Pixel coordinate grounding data
----------

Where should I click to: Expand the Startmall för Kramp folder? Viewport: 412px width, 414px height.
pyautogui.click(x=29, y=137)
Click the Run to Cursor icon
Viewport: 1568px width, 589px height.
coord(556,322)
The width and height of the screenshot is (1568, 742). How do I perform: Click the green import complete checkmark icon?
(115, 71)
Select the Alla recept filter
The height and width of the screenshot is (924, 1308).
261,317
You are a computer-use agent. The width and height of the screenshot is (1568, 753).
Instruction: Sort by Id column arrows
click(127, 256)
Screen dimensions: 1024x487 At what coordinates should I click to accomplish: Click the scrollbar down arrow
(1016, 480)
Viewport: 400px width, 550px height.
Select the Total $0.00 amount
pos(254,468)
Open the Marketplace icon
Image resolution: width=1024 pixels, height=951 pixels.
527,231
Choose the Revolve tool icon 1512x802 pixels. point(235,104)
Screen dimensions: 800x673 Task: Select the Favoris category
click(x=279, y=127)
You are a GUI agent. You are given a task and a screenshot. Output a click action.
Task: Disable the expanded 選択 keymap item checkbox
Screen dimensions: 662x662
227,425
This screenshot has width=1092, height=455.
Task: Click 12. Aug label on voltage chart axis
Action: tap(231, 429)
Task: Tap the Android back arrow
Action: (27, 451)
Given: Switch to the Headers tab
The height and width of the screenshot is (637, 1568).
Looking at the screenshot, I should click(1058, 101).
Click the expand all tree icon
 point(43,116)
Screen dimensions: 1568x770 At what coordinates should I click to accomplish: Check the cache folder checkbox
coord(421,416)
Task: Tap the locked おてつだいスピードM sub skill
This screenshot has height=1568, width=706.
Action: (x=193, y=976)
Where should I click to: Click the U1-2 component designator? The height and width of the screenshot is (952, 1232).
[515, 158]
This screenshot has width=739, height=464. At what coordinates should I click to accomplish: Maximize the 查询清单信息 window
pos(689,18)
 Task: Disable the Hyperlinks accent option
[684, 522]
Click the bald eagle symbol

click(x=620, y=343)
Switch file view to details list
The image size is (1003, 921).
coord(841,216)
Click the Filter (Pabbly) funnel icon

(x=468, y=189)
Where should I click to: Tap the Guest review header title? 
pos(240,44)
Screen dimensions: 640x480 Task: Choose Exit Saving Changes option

----------

● Your objective:
All of the entries must be printed again exactly as given.

● Solution for this problem:
Where should I click to: Expand the Startmall för Kramp folder? Viewport: 412px width, 414px height.
pyautogui.click(x=29, y=137)
Click the Run to Cursor icon
Viewport: 1568px width, 589px height.
coord(556,322)
The width and height of the screenshot is (1568, 742). How do I perform: Click the green import complete checkmark icon?
(115, 71)
Select the Alla recept filter
The height and width of the screenshot is (924, 1308).
261,317
You are a computer-use agent. The width and height of the screenshot is (1568, 753).
Instruction: Sort by Id column arrows
click(127, 256)
Screen dimensions: 1024x487 At what coordinates should I click to accomplish: Click the scrollbar down arrow
(1016, 480)
Viewport: 400px width, 550px height.
Select the Total $0.00 amount
pos(254,468)
Open the Marketplace icon
Image resolution: width=1024 pixels, height=951 pixels.
527,231
Choose the Revolve tool icon 1512x802 pixels. point(235,104)
Screen dimensions: 800x673 Task: Select the Favoris category
click(x=279, y=127)
You are a GUI agent. You are given a task and a screenshot. Output a click action.
Task: Disable the expanded 選択 keymap item checkbox
Screen dimensions: 662x662
227,425
This screenshot has width=1092, height=455.
Task: Click 12. Aug label on voltage chart axis
Action: tap(231, 429)
Task: Tap the Android back arrow
Action: (27, 451)
Given: Switch to the Headers tab
The height and width of the screenshot is (637, 1568).
Looking at the screenshot, I should click(1058, 101).
Click the expand all tree icon
 point(43,116)
Screen dimensions: 1568x770 At what coordinates should I click to accomplish: Check the cache folder checkbox
coord(421,416)
Task: Tap the locked おてつだいスピードM sub skill
This screenshot has height=1568, width=706.
Action: (x=193, y=976)
Where should I click to: Click the U1-2 component designator? The height and width of the screenshot is (952, 1232).
[515, 158]
This screenshot has width=739, height=464. At what coordinates should I click to accomplish: Maximize the 查询清单信息 window
pos(689,18)
 Task: Disable the Hyperlinks accent option
[684, 522]
Click the bald eagle symbol

click(x=620, y=343)
Switch file view to details list
The image size is (1003, 921).
coord(841,216)
Click the Filter (Pabbly) funnel icon

(x=468, y=189)
Where should I click to: Tap the Guest review header title? 
pos(240,44)
Screen dimensions: 640x480 Task: Choose Exit Saving Changes option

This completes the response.